• [Written request]
Replace "toolbar" with "command bar" in the rows below, starting at the line that contains "Given: Start a Test Failover from toolbar" and continuing through the last row. Give those lines again with everything else unchanged.

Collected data

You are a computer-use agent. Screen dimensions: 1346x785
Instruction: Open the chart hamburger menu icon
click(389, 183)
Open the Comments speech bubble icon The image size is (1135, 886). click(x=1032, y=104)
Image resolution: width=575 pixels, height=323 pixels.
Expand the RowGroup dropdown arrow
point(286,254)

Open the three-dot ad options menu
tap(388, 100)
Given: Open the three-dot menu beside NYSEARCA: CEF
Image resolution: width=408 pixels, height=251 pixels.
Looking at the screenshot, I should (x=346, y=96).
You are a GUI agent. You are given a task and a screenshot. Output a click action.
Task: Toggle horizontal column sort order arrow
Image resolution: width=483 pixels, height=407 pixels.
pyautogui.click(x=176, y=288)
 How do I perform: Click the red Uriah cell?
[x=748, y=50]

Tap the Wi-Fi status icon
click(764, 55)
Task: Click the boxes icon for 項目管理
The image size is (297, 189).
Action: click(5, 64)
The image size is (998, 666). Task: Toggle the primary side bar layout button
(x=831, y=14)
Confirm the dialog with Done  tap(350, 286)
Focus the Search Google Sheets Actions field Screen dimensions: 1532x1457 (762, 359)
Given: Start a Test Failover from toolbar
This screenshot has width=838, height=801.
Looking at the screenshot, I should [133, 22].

• [Expected output]
Given: Start a Test Failover from command bar
This screenshot has width=838, height=801.
Looking at the screenshot, I should [133, 22].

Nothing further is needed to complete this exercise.